Автором истории про тетушку и племянника значился Дмитрий Волколак. Я ненавидел его и за идиотскую фамилию, и за то, что он изуродовал мою будущую сексуальную жизнь.

Но подсмотренное на вечеринке у Пети – натурпродукт, не пропущенный через мониторы и объективы. Двое прячутся за орехами. Стоны громче, откровеннее. Разохотились. Я же, налившись возбуждением, подхожу осторожно, тихо.

Девушка, подняв по-цыгански аляповатую юбку, облокотилась о ствол дерева. Голова свешена, ягодицы молочно-белые, тощие. Парень двигается, не сняв клетчатых брюк. Руки его повисли вдоль туловища, длинные, узловатые. И оттого кажется, что двигаются лишь ноги, а все, что выше – атрофировалось, увяло. Две половины человеческого организма, существующие обособленно друг от друга.

И я понимаю, что должен поступать с Радой именно так. Возможно, в такой же позе. И руки мои, неловкие, ненаученные, так же свесятся плетьми. Только ягодицы у Рады, наверное, не тощие и не бледные. Но это не успокаивает, наоборот – повышает степень ответственности.
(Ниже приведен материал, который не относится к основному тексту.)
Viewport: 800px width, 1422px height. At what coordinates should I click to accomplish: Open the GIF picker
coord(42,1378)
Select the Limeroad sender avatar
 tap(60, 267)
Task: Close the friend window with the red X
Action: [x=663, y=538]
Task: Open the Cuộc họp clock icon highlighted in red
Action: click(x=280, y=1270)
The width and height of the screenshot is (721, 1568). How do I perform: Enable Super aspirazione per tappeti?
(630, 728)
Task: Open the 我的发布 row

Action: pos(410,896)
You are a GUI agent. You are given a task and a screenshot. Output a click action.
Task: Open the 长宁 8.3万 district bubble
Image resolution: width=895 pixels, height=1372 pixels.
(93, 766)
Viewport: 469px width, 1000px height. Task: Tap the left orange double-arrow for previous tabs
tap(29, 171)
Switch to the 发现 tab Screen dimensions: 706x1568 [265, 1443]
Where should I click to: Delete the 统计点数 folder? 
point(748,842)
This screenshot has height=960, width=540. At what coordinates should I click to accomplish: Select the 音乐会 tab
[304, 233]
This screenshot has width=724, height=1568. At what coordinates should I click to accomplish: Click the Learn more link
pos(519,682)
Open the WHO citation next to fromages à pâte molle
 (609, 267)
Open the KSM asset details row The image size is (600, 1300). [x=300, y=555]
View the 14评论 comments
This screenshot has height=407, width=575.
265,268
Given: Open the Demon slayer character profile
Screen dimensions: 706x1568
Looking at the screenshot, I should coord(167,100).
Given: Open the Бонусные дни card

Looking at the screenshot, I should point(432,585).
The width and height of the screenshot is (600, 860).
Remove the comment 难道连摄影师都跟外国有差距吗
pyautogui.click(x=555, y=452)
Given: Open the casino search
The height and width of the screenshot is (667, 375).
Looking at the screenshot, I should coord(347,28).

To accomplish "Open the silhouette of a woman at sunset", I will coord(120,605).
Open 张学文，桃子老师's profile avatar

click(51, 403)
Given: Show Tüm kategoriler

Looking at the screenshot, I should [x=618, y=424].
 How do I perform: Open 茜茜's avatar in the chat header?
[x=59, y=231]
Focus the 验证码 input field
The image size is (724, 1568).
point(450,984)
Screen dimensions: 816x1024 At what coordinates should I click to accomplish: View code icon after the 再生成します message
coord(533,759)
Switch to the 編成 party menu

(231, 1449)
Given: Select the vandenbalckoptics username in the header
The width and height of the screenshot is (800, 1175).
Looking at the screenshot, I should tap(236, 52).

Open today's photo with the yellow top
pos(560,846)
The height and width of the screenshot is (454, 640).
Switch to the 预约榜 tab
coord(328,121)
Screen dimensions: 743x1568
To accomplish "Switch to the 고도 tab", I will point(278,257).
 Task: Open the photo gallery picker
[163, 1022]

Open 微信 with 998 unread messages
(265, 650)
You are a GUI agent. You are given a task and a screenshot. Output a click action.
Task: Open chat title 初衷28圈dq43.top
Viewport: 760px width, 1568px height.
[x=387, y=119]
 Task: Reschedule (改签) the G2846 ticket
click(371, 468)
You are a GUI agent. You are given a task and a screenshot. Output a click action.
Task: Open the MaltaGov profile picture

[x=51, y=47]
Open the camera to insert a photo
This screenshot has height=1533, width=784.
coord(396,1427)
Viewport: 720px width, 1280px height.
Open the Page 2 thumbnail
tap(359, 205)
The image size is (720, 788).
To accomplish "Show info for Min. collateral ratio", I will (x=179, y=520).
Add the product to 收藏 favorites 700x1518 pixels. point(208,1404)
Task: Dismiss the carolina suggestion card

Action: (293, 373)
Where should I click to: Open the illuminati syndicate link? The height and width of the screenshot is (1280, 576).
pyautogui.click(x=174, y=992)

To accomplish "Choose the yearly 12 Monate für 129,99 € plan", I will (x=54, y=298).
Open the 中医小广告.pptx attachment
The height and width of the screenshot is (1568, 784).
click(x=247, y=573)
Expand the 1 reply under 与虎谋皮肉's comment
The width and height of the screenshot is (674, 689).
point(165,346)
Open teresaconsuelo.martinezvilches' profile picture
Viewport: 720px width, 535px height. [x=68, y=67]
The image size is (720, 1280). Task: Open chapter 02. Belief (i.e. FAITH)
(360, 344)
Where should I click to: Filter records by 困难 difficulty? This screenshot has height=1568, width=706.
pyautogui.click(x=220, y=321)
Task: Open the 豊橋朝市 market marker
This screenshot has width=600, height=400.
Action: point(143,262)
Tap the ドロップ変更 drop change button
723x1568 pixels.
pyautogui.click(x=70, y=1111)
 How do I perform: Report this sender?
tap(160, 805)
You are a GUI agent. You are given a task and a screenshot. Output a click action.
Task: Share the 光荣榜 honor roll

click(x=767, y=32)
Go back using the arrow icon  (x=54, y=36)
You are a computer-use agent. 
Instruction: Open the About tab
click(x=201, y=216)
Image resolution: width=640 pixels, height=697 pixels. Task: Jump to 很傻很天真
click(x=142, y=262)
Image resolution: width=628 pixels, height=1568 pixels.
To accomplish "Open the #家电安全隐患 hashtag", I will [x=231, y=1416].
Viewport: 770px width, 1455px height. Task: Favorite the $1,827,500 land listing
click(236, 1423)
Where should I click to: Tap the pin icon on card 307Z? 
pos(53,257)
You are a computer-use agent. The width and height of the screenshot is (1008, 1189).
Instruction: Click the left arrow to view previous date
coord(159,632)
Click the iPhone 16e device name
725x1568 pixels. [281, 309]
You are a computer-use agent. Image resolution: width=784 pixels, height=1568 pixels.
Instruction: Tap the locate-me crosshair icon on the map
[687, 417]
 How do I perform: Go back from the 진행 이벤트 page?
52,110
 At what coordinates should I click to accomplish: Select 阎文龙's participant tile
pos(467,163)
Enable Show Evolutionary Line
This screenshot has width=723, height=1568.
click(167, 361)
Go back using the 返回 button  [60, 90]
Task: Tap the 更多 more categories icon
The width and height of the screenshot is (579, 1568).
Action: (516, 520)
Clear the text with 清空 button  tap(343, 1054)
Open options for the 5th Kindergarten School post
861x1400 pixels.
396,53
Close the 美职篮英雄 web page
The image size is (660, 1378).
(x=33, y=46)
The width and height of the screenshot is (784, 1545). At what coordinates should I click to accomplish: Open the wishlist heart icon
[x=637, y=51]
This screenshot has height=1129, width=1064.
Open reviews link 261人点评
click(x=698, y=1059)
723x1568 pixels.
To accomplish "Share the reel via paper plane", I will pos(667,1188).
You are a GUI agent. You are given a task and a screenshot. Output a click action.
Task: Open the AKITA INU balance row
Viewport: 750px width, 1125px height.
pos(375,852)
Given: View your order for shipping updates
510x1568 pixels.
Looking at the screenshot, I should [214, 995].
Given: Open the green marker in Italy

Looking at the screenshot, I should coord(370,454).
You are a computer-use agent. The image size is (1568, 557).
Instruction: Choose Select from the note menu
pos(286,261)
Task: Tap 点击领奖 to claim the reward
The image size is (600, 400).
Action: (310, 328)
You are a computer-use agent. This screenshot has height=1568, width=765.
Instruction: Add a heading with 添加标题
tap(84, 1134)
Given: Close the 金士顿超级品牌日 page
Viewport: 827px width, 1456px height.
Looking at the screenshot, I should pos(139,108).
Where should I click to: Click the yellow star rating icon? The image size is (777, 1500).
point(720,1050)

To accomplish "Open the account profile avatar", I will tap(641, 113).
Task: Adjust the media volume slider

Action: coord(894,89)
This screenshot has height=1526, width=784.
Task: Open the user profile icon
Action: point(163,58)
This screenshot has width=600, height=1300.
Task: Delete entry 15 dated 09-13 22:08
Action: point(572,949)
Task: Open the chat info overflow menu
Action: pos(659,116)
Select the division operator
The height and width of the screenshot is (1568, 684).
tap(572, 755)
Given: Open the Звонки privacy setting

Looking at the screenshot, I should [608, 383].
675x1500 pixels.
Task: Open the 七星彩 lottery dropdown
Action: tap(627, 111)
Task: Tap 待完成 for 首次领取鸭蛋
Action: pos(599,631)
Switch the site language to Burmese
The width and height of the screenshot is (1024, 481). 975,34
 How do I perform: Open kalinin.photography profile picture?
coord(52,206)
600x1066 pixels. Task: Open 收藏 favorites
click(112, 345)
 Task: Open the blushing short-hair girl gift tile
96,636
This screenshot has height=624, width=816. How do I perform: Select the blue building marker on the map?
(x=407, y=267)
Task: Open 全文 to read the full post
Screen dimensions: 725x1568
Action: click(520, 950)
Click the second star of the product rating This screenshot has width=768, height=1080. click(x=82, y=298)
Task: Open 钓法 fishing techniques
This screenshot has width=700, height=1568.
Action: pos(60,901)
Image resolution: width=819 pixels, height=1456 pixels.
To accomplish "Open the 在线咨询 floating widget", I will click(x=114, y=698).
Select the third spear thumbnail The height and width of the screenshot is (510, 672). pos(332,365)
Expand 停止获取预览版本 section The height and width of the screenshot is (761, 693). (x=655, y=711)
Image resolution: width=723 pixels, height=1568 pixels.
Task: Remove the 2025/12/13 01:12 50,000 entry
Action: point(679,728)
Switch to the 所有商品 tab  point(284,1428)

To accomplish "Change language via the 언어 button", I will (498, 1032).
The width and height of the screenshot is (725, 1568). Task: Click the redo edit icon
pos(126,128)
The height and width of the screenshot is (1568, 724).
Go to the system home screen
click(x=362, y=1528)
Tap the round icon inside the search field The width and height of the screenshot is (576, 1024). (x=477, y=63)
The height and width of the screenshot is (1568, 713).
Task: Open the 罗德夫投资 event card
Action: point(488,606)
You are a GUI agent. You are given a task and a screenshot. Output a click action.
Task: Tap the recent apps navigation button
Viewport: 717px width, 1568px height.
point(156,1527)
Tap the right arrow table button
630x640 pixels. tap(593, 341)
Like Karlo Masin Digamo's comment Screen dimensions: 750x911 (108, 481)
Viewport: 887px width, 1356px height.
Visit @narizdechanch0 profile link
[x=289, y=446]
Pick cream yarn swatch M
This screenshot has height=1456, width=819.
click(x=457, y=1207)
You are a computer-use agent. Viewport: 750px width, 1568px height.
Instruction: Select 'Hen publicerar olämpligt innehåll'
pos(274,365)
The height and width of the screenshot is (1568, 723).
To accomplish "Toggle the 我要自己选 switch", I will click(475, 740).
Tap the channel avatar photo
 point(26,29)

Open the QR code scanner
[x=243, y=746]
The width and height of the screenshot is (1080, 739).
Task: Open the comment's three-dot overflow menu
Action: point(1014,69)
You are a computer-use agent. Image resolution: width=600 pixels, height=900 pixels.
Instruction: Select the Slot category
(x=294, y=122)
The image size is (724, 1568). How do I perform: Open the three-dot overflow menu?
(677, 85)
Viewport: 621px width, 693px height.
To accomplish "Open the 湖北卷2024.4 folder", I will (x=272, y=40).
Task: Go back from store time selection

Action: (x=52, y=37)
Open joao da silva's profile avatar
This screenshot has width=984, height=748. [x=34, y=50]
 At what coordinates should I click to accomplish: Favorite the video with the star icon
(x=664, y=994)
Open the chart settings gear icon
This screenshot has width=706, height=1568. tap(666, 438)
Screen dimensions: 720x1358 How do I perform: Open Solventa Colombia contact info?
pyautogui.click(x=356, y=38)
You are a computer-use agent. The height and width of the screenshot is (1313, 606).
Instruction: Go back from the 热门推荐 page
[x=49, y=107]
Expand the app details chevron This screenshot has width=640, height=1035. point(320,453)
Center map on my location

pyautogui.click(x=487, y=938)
От реализма представленного я то ли кашляю, то ли хриплю. Девушка продолжает двигаться, а вот парень находит стоп-кран – оборачивается испуганно, резко. Лицо у него изможденное, но скорее не физически, а морально; есть такие, с печатью вселенской скорби. Он смотрит молча, не реагируя. Оттого вся ситуация кажется фантасмагорической, дикой. Парень будто сигнализирует мне: «Надо сделать все по-нормальному! Раз я не ору, то давай ты! Давай!»

Девица вскрикивает «ты чего замер?», бьет любовника по бедру. Он издает странный звук наподобие растянутой буквы «ш», только с присвистом. И девица останавливается, грозя травмой пещеристых тел, слезает, одергивает юбку.

Рассматриваем друг друга. Лицо у девушки, в общем-то, симпатичное, если бы не верхняя губа – раскатанная, пухлая.

– Тебе чего?

Слова она тянет на гопнический манер. И вообще вся агрессивная, готовая броситься, но трусящая, пока ни прощупает наверняка.

– Да вот…

– Пялишься?

Юбку она одернула плохо.

– Нет, поссать зашел, – наконец соображаю я.

– Поссать, блядь. – Девка тормошит парня. – А ты чо, Немой, бакланишь?

– А чо я?

– Да ничо!

И вдруг – быстро, как-то разом – боевитость ее стихает, трансформируясь в грусть. Взгляд уже не с напором, а в поиске утешения, понимания.

– Извините, я тогда пойду… до свиданья…

Забираюсь обратно в ореховые деревья, выхожу на мозаичную дорожку – и скорее в дом, искать Раду. Она все еще треплется с Ангелиной, но теперь и у нее в руках пластиковый стаканчик.

– Будешь? – Протягивает мне «отвертку». Желтая вода с пузырьками отдает спиртом.

– Ага.

– Ну не все же, – тянет Рада, глядя на опустевший стаканчик.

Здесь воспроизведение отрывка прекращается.